The greenback manages to recover from the lows extend the rally in Thursday’s session as well closed at the highest point of the day. Today the index settles above 20dsma trading at 94.80 levels. In case, if the price close above 20Dsma by the end of the day it would be the first close after March 10th.
On the daily chart, can observe triple bottom finds at 93.90 rounded and April 12th low was 93.60 levels. The parallel earlier swing low finds at 93.80 and 93.55 levels.
On the weekly chart, 100sma finds at 93.00 and 92.60 levels. The price has been falling with multiple positive divergences since February 2016.
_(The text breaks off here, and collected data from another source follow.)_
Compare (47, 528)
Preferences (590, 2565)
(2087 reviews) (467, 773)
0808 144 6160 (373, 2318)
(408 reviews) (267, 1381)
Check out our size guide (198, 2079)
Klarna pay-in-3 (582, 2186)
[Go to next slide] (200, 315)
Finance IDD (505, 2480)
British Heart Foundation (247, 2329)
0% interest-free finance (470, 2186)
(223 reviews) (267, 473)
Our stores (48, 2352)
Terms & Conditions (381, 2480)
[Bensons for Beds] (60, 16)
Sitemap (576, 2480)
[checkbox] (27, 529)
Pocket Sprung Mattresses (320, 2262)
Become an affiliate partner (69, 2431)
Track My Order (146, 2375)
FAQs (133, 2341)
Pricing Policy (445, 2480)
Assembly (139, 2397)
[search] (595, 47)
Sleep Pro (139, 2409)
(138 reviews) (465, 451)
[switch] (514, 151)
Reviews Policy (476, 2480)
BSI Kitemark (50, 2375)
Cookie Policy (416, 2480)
Trading resistance seems at 95.00, 95.30 and 95.50
The MACD on the four-hour chart turned to positive. On our Tuesday’s article, we forecast the price likely to retrace in the coming days.
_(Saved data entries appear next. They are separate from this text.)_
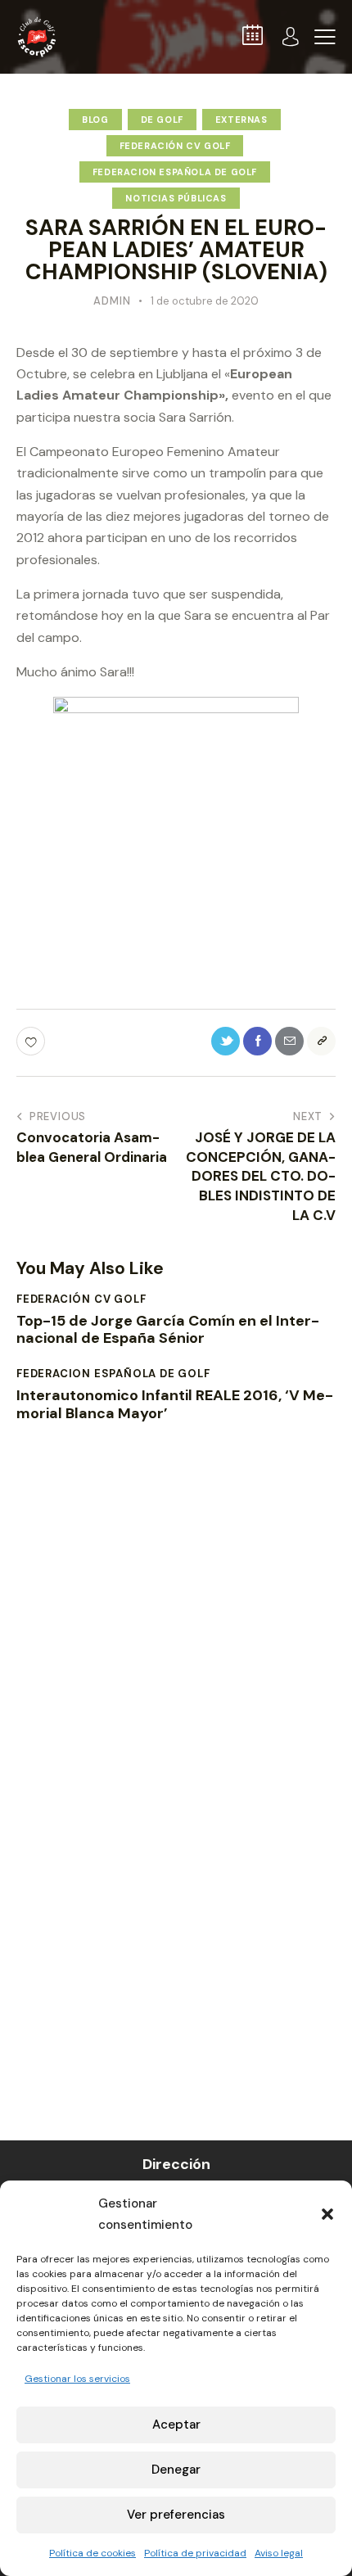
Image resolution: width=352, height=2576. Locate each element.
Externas (241, 119)
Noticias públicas (175, 198)
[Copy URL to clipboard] (321, 1041)
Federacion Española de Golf (175, 172)
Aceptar (176, 2424)
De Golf (162, 119)
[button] (327, 2214)
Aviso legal (279, 2553)
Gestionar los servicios (77, 2378)
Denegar (176, 2469)
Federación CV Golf (175, 145)
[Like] (32, 1041)
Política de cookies (92, 2553)
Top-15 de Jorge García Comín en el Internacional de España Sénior (167, 1330)
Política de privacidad (195, 2553)
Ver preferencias (176, 2514)
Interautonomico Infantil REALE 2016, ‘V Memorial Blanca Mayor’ (174, 1404)
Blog (95, 119)
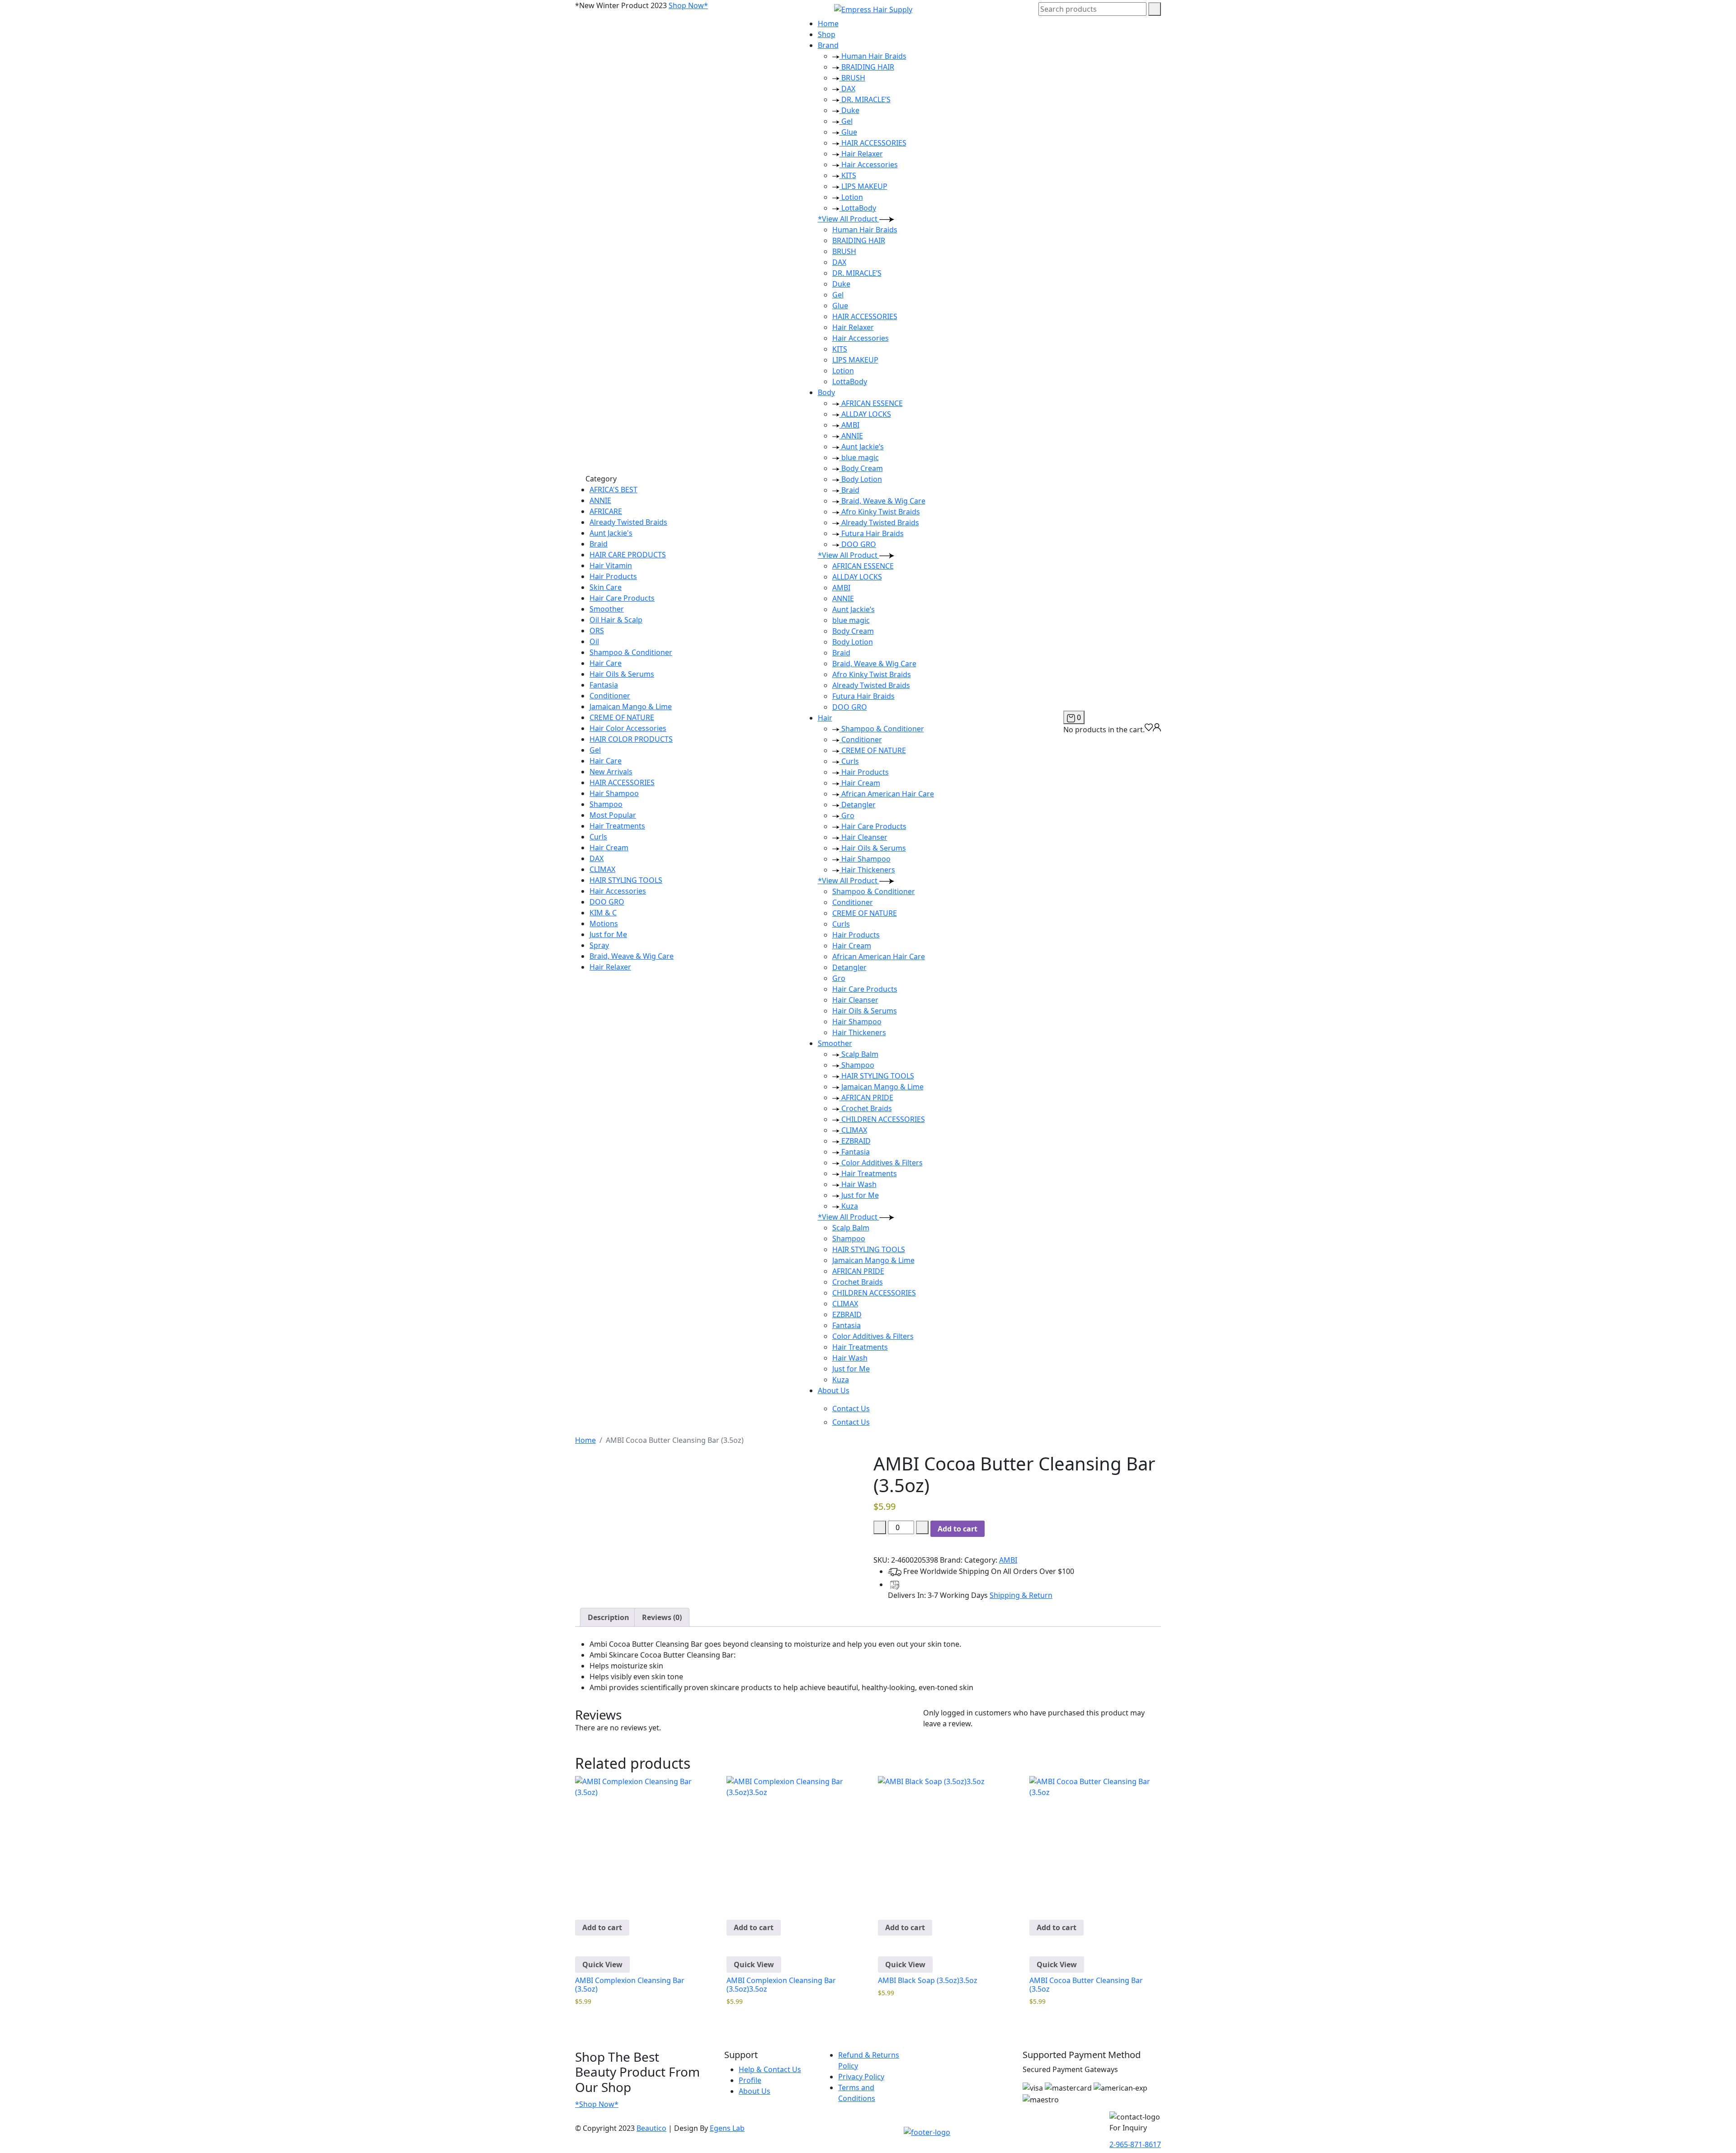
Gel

On the higher side, resistance seems between 95.20 and 95.30 levels. If settles above these 95.90 are highly likely. In between 161.8FE on the h4 seems at 95.50
Alternatively, trading support finds at 94.60, 94.30 and 93.80
“It is pretty much a given that they will take a pass next week,” agreed Jim O’Sullivan, chief U.S. economist at High-Frequency Economics.
“I don’t think they will want to rock the boat, there is plenty of time to prepare the market for June,” O’Sullivan said.